A las seis de la tarde abordamos el barco: Orrego el camarógrafo, Camilo el sonidista, el profesor Arley, que era nuestro contacto y personaje, y yo. La idea era grabar una faena de pesca de camarón como uno de los temas de un programa de televisión documental y divulgación científica, donde queríamos entender y explicar el fenómeno de la disminución de la pesca en el Caribe colombiano. Fue en octubre de 2008.
El barco era una de esas naves que desde los años sesenta se veían a lo lejos con los brazos estirados desde el malecón en Tolú, y a los que siempre se les tomaban fotos porque eran capaces de hacer poético el paisaje tropical. Por primera vez utilicé el muelle que en otra época, cuando había más de cincuenta barcos como ese en el Golfo del Morrosquillo, era un puerto de verdad; y no esa triste mole de cemento rodeada de agua sucia y olorosa, donde ya solo atracaban seis barcos, rezagos de esa inmensa flota que se llamaba Los Vikingos.
Como a otras grabaciones en lugares a los que sabía que no iba a volver, llevé mi cámara de video casera para hacer planos de apoyo que después se utilizarían en el documental y quedarían en mi archivo personal.
§ §
= Tareas =
a) Según el relato sobre la pesca de camarón, ¿cuántos barcos atracaban ya en el muelle?
b) Prosigue el relato sobre la pesca de camarón a partir del punto en que se detiene.
Las entradas no guardan relación con el relato sobre la pesca de camarón.

= Líneas de datos =
§ §
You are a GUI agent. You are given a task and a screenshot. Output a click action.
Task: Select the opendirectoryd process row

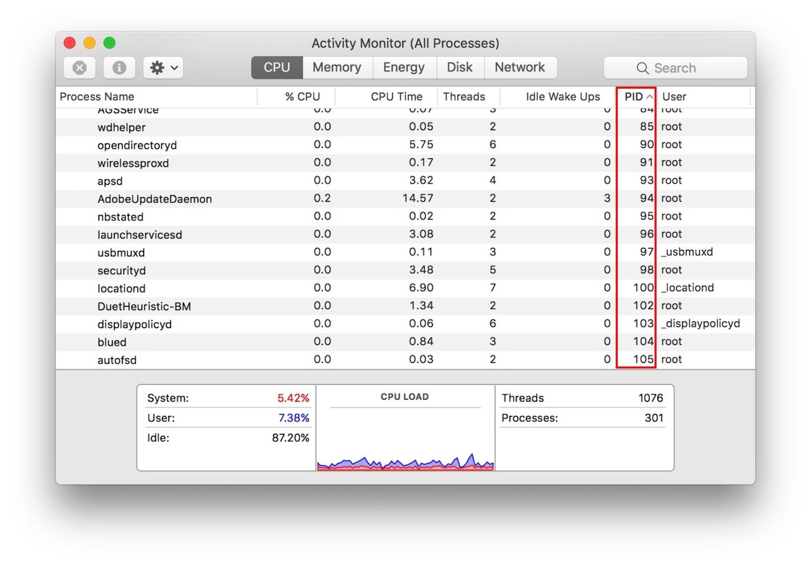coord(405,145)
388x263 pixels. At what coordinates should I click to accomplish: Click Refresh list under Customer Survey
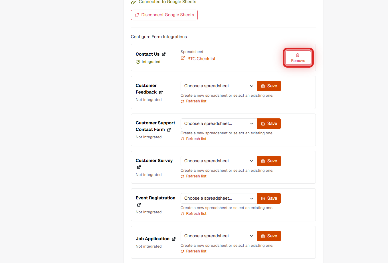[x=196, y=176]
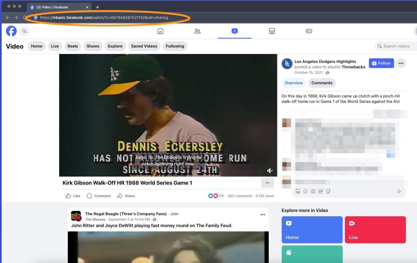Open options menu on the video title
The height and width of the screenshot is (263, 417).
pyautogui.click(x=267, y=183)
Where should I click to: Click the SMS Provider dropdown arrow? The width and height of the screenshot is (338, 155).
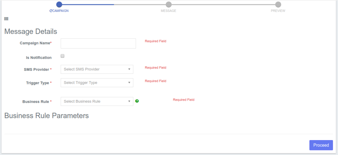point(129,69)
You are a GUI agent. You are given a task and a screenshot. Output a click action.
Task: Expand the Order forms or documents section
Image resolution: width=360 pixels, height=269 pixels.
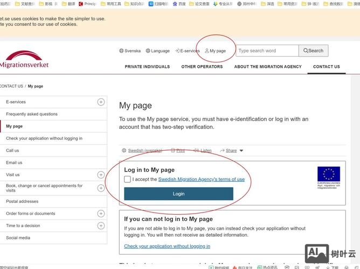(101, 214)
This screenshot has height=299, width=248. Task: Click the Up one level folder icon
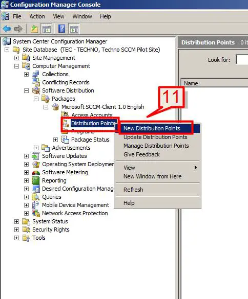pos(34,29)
§ §
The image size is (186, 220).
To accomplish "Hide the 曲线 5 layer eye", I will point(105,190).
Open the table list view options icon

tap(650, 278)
§ §
= Respuestas =
a) Solo seis barcos.

b)
El barco lo habitaban cuatro marineros: un capitán y tres pescadores. El capi era un tipo sin camisa y con una panza inmensa que exhibió desde que se subió a la nave; debe ser por eso que nunca miré su cara, sino la inmensa cicatriz que lo atravesaba como el cierre de una chaqueta. Para mí los tres pescadores eran el mismo: tres señores flacos, con la ropa sucia y raída, y sin ningún interés en nosotros o en la grabación en la que participarían. A diferencia del capitán que nunca salió del cuarto de máquinas, buena parte de su faena era sobre cubierta.
El plan era estar en una faena de doce horas de pesca, navegar rumbo norte, en línea recta durante tres horas, y regresar por la misma ruta. Luego ir y volver de nuevo por la misma línea, barriendo, literalmente, el fondo del mar para sacar el camarón que habita entre veinte y ochenta metros de profundidad. La función del profesor Arley era explicarnos todo lo que pasaba, además de presentar en la televisión los resultados de su investigación que consistía en inventar y aplicar tecnologías que hicieran de la pesca una actividad más rentable y ambientalmente sostenible.
Una vez zarpamos los tres marineros se fueron para la cubierta, donde de forma mecánica hicieron su trabajo como quien ha hecho lo mismo desde que era chiquito. Limpiaron el piso de la nave, desamarraron las dos redes que colgaban a lado y lado del barco, sacaron cuatro cajas plásticas grandes de esas de Estra, las acomodaron y revisaron el hielo dentro de la bodega. Orrego seguía todos los movimientos de estos hombres que se negaban a repetir cualquier acción para la cámara. Una vez terminaron de organizar, el barco comenzó a navegar en la dirección prevista, soltó las redes y ellos se fueron a dormir a un minúsculo camarote que había junto al bullicioso cuarto donde estaban los motores, de donde salía un calor infernal.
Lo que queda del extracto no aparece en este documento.